Two Stem Cell Biology Training Program Thesis Defenses

On Thursday, June 15, 2017 two Stem Cell Biology Training program students will give their Thesis Defenses:

Vanguel Trapkov - Stadtfeld Lab

Title: "Transgenic systems to study the transcriptional regulation of in vitro
hematopoietic progenitor cell emergence"

Time: 9:30 - 10:30am

Location: Skirball 4th Floor Seminar Room

Abstract: Blood is maintained by hematopoietic stem and progenitor cells (HSPCs), which constantly
replace mature blood cell types lost to injury or turnover and which are under the tight control of
signaling pathways and transcriptional regulators. Unraveling this interplay is instrumental for our
understanding of hematological malignancies and the generation of HSPCs in vitro.
Our work focused on studying transcriptional requirements of specifying HSPC from
pluripotent as well as non-hematopoietic cells in vitro, with the goal to understand the process of
hematopoietic commitment during mammalian hematopoietic development, but also address the
critical clinical need of the shortage of patient matched cells for bone marrow transplantation.
Specifically, we aimed to generate transgenic systems to allow a) understanding the role of the
critical transcription factor (TF) RUNX1 in driving the developmental conversion of hemogenic
endothelium (HE) into HSPCs; b) the identification of co-regulators of RUNX1 function in this
process and c) the study of two hematopoietic TF triads – RUNX1-SCL-GATA2 and FOS-GFI1BGATA2
in their ability to initiate hematopoiesis.
Our studies revealed an important dosage requirement of RUNX1 for the kinetics of HSPC
emergence and the functional properties of generated blood progenitors. In addition, we have
identified a set of HE-associated transcriptional regulators that fail to be appropriately silenced in
HPCs in vitro and whose importance for HPC quality we have evaluated. Finally, we show that
FGG can expand pre-existing macrophages in skin biopsies and that both triads support HSPC
specification during directed differentiation. Overall our studies demonstrate the importance of
precise TF regulation during the emergence of HSPCs and open new avenues for the studies of
combinatorial TF interactions during in vitro blood generation.

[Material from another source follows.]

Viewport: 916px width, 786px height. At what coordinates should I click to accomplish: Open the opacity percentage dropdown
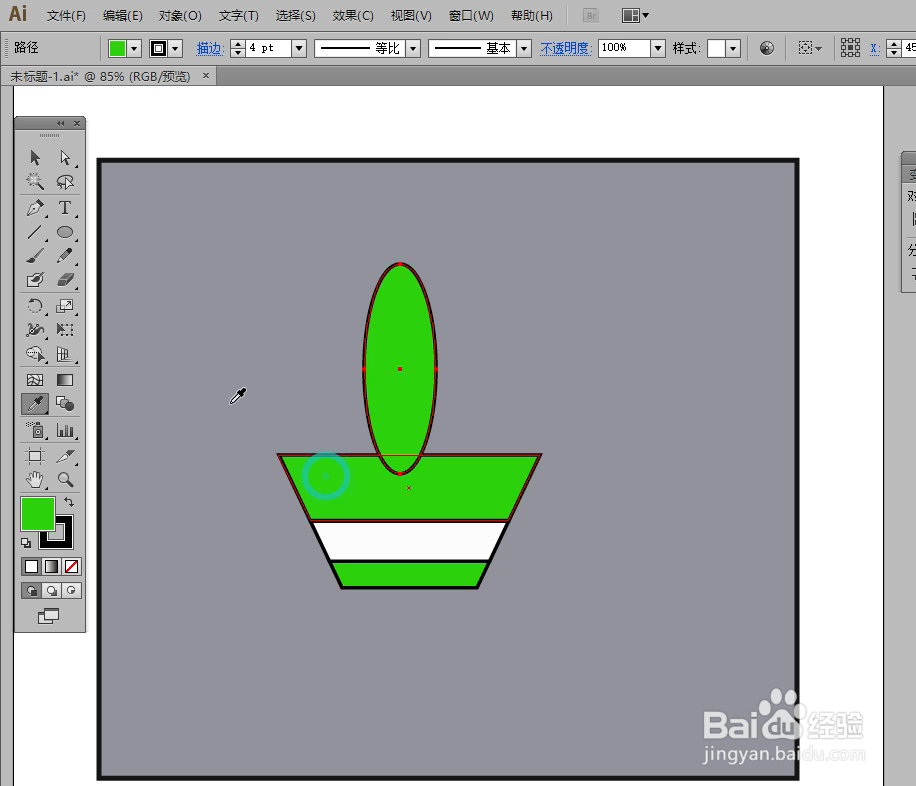656,47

Evgenia Korol - Tahiliani Lab

Title: "In search of Novel TET2 Functions"

Time: 2:00 - 3:00pm

Location: Skirball 3rd Floor Seminar Room


Organisms use DNA as a blueprint for encoding instructions to our cells, maintaining their life cycle, and supporting the propagation of future generations. The DNA code is tightly regulated -- depending on the cell type and environmental conditions, certain regions of this genetic blueprint are more or less accessible to the cell. One form of regulation is methylation of the 5th carbon position of the cytosine base (5mC) to form 5-methylcytosine (5mC) within our genome. Cytosine methylation affects all aspects of cellular processes and plays an important role in areas ranging from X-chromosome inactivation to prevention of disease development. The study of this mechanism promises to give us the ability to better control cellular processes and prevent disease. The Ten-Eleven Translocation proteins (TET1, TET2 and TET3) are able to oxidize the methyl group on 5mC. In order to learn about the function of these TET modifications, we performed the tandem affinity purification (TAP) experiment to identify proteins that associate with TET2. By identifying proteins that interact with TET2, we sought to learn and understand the implications of TET enzymatic activity in cells. We identified P54NRB/Nono, PSPC1 and SFPQ as associated partners of TET2. Finally, we show that the interaction betweenTet2 and P54NRB/Nono could be occurring at a subset of bivalent genes in mESC, suggesting their potential role in the regulation or maintenance of the bivalency of these genes during the early development of an organism.